Youth Leader Joslyn and Buddy took a trip to Badlands National Park, check out their adventures below!

My family and Buddy Bison drove six and a half hours to arrive at the entrance at Badlands National Park in South Dakota. At first glance, it doesn’t look like anything is alive there. There aren’t any trees and I could see were miles of hills made of rock.

As soon as we actually entered the Park I realized how wrong my first impression was. We were greeted by dozens of bison. That is when Buddy Bison and I discovered that there is a lot of life inside the park!

One animal we saw a lot of was prairie dogs. These adorable creatures pop out of their holes and make a yipping sound to talk to each other. My little sister Maggie and I pretended that they were saying hello to us. The prairie dogs have “towns” where you will see hundreds of holes grouped in a small area.

We also saw bighorn sheep basking in the sunlight, mule deer, pronghorn antelope, and many birds.

The Badlands is also home to hidden animals, such as the black-footed ferret. These nocturnal animals sleep up to 21 hours a day and live underground so they aren’t often seen by visitors. We decided to purchase a toy version of this creature at Ben Reifel Visitor Center

One reptile we were happy not to see was the venomous rattlesnake. We saw warnings of the slithery threat throughout the park, so we were alert to listen for their rattle sound when we hiked.

Although visitors tend to gather at scenic points and the gift shop, as you drive through the park you will find lots of places of solitude within its 244,000 acres. Being the only people for miles was very calming.

We got out of our car to climb the Yellow Mounds. They aren’t a bright yellow, but more like the color of mustard. The mounds get their color from a mineral called goethite. Buddy Bison and I climbed one of the yellow mounds and saw a beautiful view of the park.

Geologists and those that love rocks should definitely visit the Badlands.
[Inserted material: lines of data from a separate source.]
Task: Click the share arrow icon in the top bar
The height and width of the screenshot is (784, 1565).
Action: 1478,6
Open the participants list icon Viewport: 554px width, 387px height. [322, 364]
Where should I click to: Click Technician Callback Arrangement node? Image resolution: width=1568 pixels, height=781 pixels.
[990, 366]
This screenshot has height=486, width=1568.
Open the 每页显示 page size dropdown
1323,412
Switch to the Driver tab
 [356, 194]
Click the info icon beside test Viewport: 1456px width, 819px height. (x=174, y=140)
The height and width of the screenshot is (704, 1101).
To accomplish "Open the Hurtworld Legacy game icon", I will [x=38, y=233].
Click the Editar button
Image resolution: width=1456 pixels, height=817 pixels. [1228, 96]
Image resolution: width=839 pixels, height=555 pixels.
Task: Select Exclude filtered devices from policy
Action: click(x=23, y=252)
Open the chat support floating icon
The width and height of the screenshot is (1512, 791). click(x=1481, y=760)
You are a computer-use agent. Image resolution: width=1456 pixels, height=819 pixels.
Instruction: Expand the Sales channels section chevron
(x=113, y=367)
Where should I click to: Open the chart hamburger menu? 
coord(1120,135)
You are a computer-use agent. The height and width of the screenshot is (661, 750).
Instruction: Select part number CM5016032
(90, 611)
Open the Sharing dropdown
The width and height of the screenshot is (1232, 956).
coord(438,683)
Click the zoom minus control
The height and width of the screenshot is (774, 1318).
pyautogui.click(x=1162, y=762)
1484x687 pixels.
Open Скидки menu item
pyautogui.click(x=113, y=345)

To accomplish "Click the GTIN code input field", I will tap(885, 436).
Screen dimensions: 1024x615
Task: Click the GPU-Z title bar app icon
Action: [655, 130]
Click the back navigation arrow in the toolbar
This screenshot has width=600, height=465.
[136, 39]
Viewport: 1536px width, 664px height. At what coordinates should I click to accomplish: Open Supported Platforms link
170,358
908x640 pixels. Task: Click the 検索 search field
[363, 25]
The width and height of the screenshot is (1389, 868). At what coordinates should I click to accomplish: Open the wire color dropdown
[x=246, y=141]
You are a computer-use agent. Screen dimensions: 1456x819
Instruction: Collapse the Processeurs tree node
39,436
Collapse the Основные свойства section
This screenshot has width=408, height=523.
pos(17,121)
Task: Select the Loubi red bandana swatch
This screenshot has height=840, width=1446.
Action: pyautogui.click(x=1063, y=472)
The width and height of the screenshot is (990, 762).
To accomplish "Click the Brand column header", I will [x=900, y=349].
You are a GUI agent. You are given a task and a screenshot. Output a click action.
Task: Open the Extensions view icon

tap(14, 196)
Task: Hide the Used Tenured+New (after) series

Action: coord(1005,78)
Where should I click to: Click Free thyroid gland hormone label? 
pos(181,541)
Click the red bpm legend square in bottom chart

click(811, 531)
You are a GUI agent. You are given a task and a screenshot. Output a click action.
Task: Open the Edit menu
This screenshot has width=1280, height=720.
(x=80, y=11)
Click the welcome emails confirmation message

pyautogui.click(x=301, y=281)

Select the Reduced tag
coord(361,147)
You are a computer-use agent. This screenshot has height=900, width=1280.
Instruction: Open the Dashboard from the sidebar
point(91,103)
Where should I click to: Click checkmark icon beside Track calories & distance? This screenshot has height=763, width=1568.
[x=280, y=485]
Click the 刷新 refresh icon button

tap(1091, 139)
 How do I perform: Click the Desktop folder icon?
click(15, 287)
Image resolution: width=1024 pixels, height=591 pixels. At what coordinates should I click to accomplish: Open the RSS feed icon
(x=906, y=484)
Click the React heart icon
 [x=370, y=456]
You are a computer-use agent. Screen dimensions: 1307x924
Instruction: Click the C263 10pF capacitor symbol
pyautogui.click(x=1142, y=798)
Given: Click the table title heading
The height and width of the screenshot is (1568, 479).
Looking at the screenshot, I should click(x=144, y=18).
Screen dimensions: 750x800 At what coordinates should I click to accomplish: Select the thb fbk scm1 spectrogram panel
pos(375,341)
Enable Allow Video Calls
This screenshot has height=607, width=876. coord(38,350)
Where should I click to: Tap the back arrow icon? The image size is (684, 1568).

According to the National Park Service, the park has sandstone, siltstone, mudstone, claystone, limestone, volcanic ash, and shale. Ribbons of color, such as a rusty hue, are seen horizontally throughout the rocks. These layers of color show different types of fossils, rocks, and minerals deposited at different times.

An interesting fact about the Badlands is, according to the National Park Service, the rocky hills are eroding at a rate of one inch per year. This is a fast rate for rocks to erode! NPS makes the comparison to the nearby granite of the Black Hills, which only erodes at one inch per 10,000 years. Within 500,000 years the park will be flat! So don’t wait too long to visit.

When you do visit here are a few tips that Buddy Bison and I learned:

  • Bring binoculars! You don’t want to get too close to wild animals, so it’s best to view from a distance 
  • Have a camera ready! We saw some visitors with large cameras and lenses to capture the landscape and the animals.  
  • Bring water! With no trees for shade, it gets hot there! 
  • Have plenty of gas in your car. There aren’t many places to get gas around the park.